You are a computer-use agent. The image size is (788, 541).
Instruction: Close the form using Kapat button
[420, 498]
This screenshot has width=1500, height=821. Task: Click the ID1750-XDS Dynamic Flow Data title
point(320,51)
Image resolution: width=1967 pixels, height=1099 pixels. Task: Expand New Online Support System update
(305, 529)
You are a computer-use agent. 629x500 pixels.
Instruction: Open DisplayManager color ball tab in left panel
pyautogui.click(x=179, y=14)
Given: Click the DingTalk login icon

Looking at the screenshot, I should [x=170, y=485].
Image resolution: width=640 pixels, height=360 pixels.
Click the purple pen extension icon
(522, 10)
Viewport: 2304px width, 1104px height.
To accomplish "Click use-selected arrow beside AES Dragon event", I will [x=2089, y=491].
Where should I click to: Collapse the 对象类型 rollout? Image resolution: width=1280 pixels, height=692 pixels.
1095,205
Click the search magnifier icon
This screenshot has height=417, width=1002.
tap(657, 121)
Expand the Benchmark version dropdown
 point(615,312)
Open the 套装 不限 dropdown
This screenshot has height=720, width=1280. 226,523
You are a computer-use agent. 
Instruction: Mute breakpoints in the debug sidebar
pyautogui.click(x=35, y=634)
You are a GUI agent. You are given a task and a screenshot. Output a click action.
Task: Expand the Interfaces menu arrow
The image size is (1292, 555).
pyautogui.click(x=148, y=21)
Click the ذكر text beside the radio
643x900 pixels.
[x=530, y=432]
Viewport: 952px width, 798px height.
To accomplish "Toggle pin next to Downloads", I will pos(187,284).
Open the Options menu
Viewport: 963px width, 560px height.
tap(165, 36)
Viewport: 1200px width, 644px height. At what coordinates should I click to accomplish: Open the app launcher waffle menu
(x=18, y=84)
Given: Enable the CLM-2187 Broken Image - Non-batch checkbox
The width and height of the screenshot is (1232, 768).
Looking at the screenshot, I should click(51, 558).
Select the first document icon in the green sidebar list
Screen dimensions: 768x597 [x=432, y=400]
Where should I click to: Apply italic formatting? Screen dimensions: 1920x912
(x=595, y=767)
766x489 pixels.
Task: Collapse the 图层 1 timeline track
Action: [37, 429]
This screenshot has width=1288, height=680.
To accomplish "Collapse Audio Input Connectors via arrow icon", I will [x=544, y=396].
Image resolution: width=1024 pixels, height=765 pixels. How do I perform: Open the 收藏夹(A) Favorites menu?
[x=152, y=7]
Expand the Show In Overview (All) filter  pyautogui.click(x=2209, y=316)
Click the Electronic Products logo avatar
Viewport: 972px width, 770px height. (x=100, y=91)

####################

** SHORT PROBLEM **
State how many lines in the records above contain the word "accomplish". Give only the number.

** FINAL RESULT **
4